Scholz also pointed out that "currently, 50 percent of electric vehicle imports from China come from Western brands that produce there themselves and export them to Europe."
Top executives at BMW and Volkswagen have warned against imposing higher EU import duties on Chinese EVs, saying it could derail the bloc's Green Deal plan and harm automakers that import cars made in China.
Many German brands are manufacturing their cars in China, such as BMW which has earmarked close to $3 billion on its plant in Shenyang, where it will produce its Neue Klasse series of EVs starting in 2026.
Confusion over rules
While none of their vehicles are exported from China to the U.S., it is still unclear if they too would fall subject to Washington's new tariffs, says the Director of Business Development & China Projects, Centre for Automotive Research, Beatrix Keim.

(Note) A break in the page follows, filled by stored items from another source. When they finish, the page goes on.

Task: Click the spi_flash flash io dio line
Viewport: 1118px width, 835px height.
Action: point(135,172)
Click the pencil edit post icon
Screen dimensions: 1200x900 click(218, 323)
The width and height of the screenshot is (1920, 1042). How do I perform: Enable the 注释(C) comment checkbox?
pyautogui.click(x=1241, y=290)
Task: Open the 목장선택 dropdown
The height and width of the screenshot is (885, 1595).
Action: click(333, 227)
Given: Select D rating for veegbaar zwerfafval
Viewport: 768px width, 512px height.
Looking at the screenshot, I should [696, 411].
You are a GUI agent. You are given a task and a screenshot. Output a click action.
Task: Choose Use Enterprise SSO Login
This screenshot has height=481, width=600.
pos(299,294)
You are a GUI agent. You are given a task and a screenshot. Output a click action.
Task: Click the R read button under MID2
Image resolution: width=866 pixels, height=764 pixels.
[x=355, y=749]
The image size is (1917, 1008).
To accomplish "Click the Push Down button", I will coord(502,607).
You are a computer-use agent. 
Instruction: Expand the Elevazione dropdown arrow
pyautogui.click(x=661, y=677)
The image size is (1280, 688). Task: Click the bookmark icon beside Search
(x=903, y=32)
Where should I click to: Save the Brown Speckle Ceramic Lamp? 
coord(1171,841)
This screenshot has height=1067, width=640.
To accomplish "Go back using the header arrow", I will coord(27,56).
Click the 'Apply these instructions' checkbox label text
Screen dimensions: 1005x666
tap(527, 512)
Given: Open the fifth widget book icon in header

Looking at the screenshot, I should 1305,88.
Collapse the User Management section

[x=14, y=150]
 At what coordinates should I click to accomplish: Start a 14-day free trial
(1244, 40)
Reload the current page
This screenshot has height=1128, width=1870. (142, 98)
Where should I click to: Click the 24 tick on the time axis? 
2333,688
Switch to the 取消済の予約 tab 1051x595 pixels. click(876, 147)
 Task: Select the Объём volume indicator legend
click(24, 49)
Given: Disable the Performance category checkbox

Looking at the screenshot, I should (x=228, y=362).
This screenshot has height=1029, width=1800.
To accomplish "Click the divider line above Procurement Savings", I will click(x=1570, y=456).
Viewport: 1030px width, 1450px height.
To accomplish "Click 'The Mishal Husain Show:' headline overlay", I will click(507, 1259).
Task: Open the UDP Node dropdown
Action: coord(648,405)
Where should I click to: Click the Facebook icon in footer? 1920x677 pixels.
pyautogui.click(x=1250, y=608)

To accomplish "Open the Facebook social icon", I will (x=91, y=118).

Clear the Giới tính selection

"The tariffs are going against manufacturers from a Chinese entity which is under Chinese jurisdiction," she tells CGTN. "(Exported) to the U.S. is only local manufacturer German brands, or exports from let's say Germany or Mexico and so on - but nothing produced in China at the current point.
"Would it be coming from China? Probably it would, not entirely aligned, because it is set in that jurisdiction. For example, the BMW plant - yes, it's a joint venture, but at the current time BMW have more shares in that joint venture. So while it is under BMW's China entity, it might be considered a foreign entity. The point is, that's not entirely clarified."
Of greater concern, says Keim, are U.S. tariffs of 25 percent also added to Chinese-made lithium-ion EV batteries and battery parts.
Europe's EV manufacturers heavily rely on Asia for these products, so such a move by Brussels could drastically affect EV production within the bloc.
"Is it an example of how to deal with them for Europe?" asks Keim. "No, because we have a very very different dependence on China. There is a lot of intertwining between Chinese and European industry, especially German industry, so it could hit us much harder."